Timbuktu and mercenaries
In the fabled city of Timbuktu (see map), where the deserts of the Sahara meet up with the mighty Niger River, The Atlantic’s reporter on the ground, Peter Gwin, meets up with Tuareg mercenaries who fought to defend ousted Libyan dictator Col. Muammar Qaddafi from his own people.
Mr. Qaddafi’s use of mercenaries from all over Africa was so common that when citizens see people with darker skin than theirs, they assume that person is a mercenary and promptly hand that person over to the authorities, or, more horribly, settle the matter violently themselves.
In the Atlantic piece, Mr. Gwin describes an interview with a Tuareg fighter, given the pseudonym Abdullah, recently returned from Libya. His unit in Tripoli was told to disperse anti-Qaddafi demonstrators.
“That was easy,” he said with startling nonchalance. "We would kill three or four in the front of the crowd and they all ran away."
And when Qaddafi said in February that his fighters would hunt for protesters house by house, Abdullah and his men took the Libyan leader at his word. "To be honest, it is true. We believed what Qaddafi told us. We believed we would go there and kill everyone."
Fight for water
Libyan news continues to dominate headlines, and in the Monitor’s Backchannels blog yesterday, Dan Murphy reported that the anti-Qaddafi forces have rejected a United Nations proposal to send in peacekeepers. The rebels say they are not in a civil war, but rather in a fight to defend themselves against the forces of a dictator. Now on the outskirts of Qaddafi’s hometown of Sirte, the rebels have given the city an ultimatum to surrender by this weekend. If not, the rebels say they will take the city by force.
But while all attention focuses on the imminent battle to come in Sirte, there is a different battle rebels will have to face 400 miles to the south in the Libyan desert. This will be a battle over control of the flow of drinking water. David Elders, a reporter for the McClatchy newspaper agency, tells us how Qaddafi’s continued control of underground water sources – piped to the coast via Qaddafi’s “Man Made River” project – present the rebel forces’ greatest challenge.
Mr. Enders writes:
“As water lines run dry and prices for bottled water skyrocket, Tripoli's burgeoning water crisis reveals the limitations of the rebel leadership, which still must consolidate its control over vast parts of the country even as it tries to exert its authority over a shortage-plagued capital.”
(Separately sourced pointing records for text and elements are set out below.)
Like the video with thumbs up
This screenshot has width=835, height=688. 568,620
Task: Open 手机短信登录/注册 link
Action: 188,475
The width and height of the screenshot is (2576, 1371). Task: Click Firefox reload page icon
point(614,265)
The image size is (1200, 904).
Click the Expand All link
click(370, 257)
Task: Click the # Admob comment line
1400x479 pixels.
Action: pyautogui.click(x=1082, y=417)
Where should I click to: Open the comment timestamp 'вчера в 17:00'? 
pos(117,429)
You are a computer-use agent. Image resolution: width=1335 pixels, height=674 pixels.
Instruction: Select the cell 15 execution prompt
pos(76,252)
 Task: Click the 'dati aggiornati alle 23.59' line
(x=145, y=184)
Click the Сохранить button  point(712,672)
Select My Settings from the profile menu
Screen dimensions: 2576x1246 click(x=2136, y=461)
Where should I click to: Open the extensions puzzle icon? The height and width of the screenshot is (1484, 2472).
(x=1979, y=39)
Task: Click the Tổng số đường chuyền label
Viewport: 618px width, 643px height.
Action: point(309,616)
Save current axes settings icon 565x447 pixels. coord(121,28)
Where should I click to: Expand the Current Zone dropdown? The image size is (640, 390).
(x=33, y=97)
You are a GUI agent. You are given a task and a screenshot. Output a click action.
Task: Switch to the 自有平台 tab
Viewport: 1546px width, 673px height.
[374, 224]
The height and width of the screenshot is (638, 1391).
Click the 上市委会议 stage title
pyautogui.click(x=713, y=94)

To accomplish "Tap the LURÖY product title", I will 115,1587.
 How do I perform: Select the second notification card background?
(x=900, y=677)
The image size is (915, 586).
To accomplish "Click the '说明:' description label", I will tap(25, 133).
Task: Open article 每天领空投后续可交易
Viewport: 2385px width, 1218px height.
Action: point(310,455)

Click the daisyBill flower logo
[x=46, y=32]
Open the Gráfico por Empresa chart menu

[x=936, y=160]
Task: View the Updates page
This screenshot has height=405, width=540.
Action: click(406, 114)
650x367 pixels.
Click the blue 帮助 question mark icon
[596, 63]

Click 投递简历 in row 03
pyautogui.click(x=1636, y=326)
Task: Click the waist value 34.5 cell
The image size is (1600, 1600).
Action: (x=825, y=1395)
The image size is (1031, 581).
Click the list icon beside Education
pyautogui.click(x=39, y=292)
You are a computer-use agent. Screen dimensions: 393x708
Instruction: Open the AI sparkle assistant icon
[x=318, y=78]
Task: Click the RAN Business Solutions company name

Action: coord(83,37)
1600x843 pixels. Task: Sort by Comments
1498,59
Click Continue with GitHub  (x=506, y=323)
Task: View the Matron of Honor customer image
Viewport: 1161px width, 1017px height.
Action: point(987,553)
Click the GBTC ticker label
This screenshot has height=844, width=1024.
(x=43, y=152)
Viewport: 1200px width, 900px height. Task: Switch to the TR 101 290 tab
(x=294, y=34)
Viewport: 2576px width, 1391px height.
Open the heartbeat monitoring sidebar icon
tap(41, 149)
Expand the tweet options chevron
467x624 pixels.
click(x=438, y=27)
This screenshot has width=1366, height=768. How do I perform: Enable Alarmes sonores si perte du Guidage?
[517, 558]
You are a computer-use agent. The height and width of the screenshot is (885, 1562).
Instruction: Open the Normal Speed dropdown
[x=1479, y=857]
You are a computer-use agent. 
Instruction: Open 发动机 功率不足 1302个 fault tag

“Fakher Badr, a member of the rebel National Transitional Council's stabilization team in Tripoli, said that he knew of no plans for securing southern oil and water facilities, and that his committee was only just beginning its work after arriving in Tripoli last week.
“For now, he said, trucking in bottled water will have to do.”
Fast and Furious fallout
And in today’s annals of gung-ho law-enforcement, Will Oremus of Slate Magazine recounts how the US government attempted to fight Mexican drug gangs by proxy, giving American weapons to rival Mexican drug gangs. He points out an earlier investigative report in which the Los Angeles Times found that “Operation Fast and Furious,” as the guns-to-gangs program was called, continued even after it emerged that nearly 2,000 guns had gone missing.
Surely, it must have seemed like a good idea at the time. But given Mexico’s current spate of violence, more recently with the shootout and fire at a packed casino in Monterrey, news that the US government may have fomented that violence further by arming drug gangs is, in a word, awkward.
Part of the problem, Mr. Oremus points out, is that the US government agency in charge of the operation – the Bureau for Alcohol Tobacco and Firearms (ATF) – has not had a director since 2006. Neither the Bush nor the Obama administration has been able to name a new director because of the lobbying power of gun-rights groups in Washington.